6. Structural Measures for an Anticrack Face Slab

The above analysis indicates a certain degree of shear stress in the interior of the first-stage concrete slab during advanced construction and reservoir water storage. Its value is large, and therefore, Buxi Power Station, which is equipped with single-layer steel mesh, shows a wide range of shear damage. Although Shuibuya face slab, which is supplied with double-layer steel mesh, has not experienced large-scale shear failure, “I”-shape cracks still appear, so the effect of shear stress cannot be ignored.

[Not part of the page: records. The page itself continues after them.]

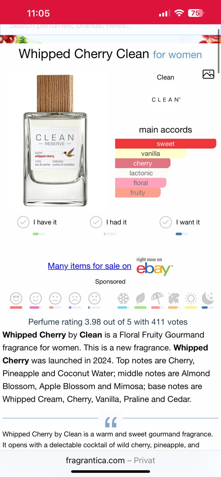
Task: Vote spring with the leaf icon
Action: click(140, 298)
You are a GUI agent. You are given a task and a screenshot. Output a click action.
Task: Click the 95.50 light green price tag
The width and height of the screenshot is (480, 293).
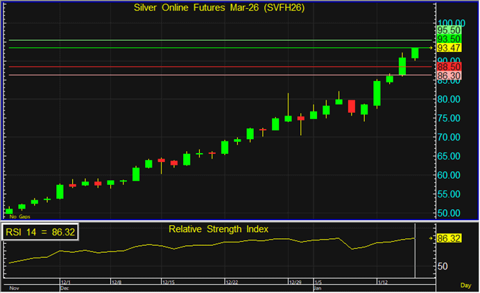(x=449, y=30)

If the impact of shear stress on the concrete slab can be weakened, any appropriate method can be applied to reduce the probability of crack occurrence. Based on this concept, the corresponding structural measures proposed in this paper are described as follows:(1)By comparing concrete slab cracks of Buxi Power Station with those of Shuibuya Power Station, in the case of advance slab construction and reservoir water storage, the first-stage concrete slab should be equipped with double-layer steel mesh to strengthen shear stress resistance.(2)Calculation reveals that if a large shear stress value is obtained, appropriate shear reinforcement steel rebar should still be arranged to increase the shear deformation resistant ability and reduce the probability of crack occurrence on the face slab.(3)Prior to concrete pouring of the late-stage face slab, the reservoir water should be lowered to a certain level to allow the internal stress of the slab to be moderated and unleashed, thereby reducing the internal stress intensity of the first-stage face slab and the stress change during late-stage reservoir water storage.(4)According to the monitoring data for the Buxi Power Station, although the concrete slab experienced a large, abrupt change, the subsequent monitoring data returned to normal, except for partial instrument reading failure, indicating that the duration of the abrupt change was relatively short, and the deformation tends to stabilize thereafter. Judging by the monitoring data alone, it is difficult to determine whether the slab has experienced shear failure. Therefore, the monitoring data will only serve as a basis for determination. Specific circumstances still need further analysis.

7. Conclusions

Due to their long construction period and sectioned filling, the flooding of high concrete-face rockfill dams during flood season is both predestined and inevitable. Because of demand in the case of flood and power generation, large stress occurred in the interior of the first-stage face slab during the advanced construction of the first-stage slab and reservoir water storage. Prior to second-stage slab pouring, if the internal stress of the first-stage slab cannot be effectively eliminated or reduced, it will increase along with the increase in the water level. The shear stress value in this range tends to increase gradually. Therefore, the application of a conventional design plan and construction method clearly cannot adapt to the deformation characteristics under force. The practical experiences of Buxi and Shuibuya Power Stations have undoubtedly provided important references for design and construction.

Data Availability

The data used to support the findings of this study are available from the corresponding author upon request.

Conflicts of Interest

The authors declare that they have no conflicts of interest.